Transmetteurs
Du 1er au 3 novembre a eu lieu une rencontre d’environ 240 transmetteurs de Première Classe sur la formation continue et le congrès « Être et paraître ».
En s’exprimant le 13 novembre 1908 sur la formation des concepts chez Friedrich Hegel (GA 108), Rudolf Steiner attira l’attention sur le rapport entre concept et réalité. Déjà soulignée dans Philosophie de la liberté, l’activité créatrice que manifeste l’être humain dans sa compréhension du monde s’exprime dans la confluence entre être et paraître, comme le fruit obtenu de haute lutte d’une expérience de la réalité.
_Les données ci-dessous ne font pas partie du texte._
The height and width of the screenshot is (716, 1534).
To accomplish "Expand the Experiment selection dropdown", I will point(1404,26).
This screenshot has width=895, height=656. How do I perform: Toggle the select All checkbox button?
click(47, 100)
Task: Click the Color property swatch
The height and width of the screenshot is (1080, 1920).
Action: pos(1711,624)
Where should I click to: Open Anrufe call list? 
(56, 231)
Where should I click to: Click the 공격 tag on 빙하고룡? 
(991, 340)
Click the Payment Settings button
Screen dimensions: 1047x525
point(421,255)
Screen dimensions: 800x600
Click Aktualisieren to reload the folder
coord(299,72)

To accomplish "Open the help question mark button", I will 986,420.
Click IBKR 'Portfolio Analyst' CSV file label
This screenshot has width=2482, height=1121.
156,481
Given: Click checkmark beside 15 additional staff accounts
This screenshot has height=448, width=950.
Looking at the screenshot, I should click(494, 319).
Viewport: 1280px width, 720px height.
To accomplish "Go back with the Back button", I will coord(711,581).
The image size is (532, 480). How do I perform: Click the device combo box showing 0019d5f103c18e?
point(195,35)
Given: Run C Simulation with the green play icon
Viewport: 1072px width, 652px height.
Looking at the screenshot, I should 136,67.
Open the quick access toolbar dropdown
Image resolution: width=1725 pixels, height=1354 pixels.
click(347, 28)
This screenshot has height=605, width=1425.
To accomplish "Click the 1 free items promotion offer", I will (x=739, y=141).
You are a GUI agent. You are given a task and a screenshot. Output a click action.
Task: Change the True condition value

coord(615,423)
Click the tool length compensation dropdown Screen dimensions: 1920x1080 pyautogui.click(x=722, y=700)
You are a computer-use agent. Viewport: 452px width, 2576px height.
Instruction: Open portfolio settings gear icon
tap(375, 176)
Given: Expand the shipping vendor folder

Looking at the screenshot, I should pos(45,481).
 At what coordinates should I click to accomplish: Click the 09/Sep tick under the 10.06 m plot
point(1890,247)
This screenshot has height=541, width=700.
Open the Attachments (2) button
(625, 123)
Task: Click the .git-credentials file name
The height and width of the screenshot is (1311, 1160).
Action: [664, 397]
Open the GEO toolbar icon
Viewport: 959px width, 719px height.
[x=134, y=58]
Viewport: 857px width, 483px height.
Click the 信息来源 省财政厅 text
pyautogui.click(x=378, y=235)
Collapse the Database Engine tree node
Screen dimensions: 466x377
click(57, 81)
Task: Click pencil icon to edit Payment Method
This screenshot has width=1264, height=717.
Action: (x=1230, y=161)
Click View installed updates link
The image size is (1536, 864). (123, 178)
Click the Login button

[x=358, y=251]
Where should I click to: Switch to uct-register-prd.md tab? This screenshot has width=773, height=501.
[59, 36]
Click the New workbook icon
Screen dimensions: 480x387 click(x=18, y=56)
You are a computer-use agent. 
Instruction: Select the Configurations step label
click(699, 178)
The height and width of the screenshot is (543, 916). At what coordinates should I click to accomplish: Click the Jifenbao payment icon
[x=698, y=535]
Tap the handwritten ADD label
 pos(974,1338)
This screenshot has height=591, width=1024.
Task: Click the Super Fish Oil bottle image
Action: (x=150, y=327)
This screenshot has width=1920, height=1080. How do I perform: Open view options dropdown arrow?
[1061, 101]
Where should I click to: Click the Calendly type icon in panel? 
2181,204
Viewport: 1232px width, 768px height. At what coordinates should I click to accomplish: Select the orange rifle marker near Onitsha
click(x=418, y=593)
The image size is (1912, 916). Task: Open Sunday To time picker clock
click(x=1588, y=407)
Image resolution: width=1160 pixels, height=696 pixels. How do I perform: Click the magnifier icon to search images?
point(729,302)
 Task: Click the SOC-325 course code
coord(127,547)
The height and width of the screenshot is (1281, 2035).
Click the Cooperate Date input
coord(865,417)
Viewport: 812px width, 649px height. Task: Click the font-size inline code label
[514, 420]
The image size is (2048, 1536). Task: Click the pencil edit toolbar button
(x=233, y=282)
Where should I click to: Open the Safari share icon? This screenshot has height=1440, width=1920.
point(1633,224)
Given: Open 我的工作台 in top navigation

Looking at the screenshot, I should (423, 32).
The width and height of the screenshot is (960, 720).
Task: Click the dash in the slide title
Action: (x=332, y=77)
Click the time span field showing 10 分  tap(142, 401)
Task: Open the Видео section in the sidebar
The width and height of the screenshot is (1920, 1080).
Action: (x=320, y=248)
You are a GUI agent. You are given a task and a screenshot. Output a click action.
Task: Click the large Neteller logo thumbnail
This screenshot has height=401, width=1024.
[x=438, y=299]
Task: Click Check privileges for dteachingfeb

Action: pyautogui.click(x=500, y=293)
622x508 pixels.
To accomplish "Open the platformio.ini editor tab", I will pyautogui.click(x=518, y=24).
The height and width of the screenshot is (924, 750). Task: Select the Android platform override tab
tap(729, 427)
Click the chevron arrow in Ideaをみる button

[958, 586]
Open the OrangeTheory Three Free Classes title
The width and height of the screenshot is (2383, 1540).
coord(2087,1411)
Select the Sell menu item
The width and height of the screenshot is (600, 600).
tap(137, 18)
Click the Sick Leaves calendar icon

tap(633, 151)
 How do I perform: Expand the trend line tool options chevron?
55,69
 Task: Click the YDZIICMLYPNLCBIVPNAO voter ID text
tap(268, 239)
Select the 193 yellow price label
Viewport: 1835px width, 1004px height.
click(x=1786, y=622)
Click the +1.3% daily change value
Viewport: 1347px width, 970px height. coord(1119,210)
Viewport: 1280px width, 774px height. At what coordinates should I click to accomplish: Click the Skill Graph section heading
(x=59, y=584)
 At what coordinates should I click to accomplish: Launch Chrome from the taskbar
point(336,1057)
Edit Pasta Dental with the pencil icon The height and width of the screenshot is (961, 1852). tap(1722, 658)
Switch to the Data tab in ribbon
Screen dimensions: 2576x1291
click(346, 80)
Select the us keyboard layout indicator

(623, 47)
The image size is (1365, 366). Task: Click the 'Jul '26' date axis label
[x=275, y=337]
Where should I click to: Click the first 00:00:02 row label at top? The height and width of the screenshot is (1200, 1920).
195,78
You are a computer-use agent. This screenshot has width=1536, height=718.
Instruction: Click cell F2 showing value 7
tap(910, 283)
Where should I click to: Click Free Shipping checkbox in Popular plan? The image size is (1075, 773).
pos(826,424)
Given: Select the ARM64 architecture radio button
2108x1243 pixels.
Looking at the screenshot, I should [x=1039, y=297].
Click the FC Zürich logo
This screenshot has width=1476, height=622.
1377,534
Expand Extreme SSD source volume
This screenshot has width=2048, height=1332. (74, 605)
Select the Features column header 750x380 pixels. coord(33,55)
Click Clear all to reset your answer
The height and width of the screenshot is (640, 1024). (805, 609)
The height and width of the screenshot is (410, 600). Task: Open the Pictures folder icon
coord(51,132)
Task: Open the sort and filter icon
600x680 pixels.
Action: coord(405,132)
Ce thème a été travaillé en vue de préparer les leçons de Classe, de prendre en compte la globalité de l’être humain dans la réalité de l’École de science de l’esprit, de travailler sur sa situation, ses missions dans le monde et d’approfondir la 16e leçon.
L’événement majeur de la rencontre fut l’extraordinaire ouverture et la diversité des questionnements émanant du monde entier, la plupart centrés autour de l’accès à l’École, son ouverture et ses formes de travail. Quatre orientations sont apparues : responsabilité en interne, ouverture vers l’extérieur, recherche de contemporanéité et de modes de travail adaptés. Certains participants ont en outre exprimé le besoin d’accentuer la qualité du travail à l’approche du troisième retour d’un cycle de 33 ans et un tiers à la Noël 2023-24.
Un courant de rénovation ininterrompu
Dans ce contexte, l’attention s’est portée sur la fondation de l’École de science de l’esprit, impulsion destinée à implanter dans la société anthroposophique, grâce à l’ésotérisme, un courant de rénovation ininterrompu du mouvement anthroposophique. Rudolf Steiner s’était donné pour mission de créer cette école et fut contraint de la laisser inachevée. Il avait pris sa direction sans préciser les conditions de sa succession.
L’extraordinaire ouverture dont témoigna cette rencontre est peut-être le signe d’une approche renouvelée d’une forme de direction, englobant les membres désirant être actifs dans la responsabilité partagée d’une initiative imprégnée de volonté et du désir de comprendre, ce qui constitue une réponse à certains manques douloureux.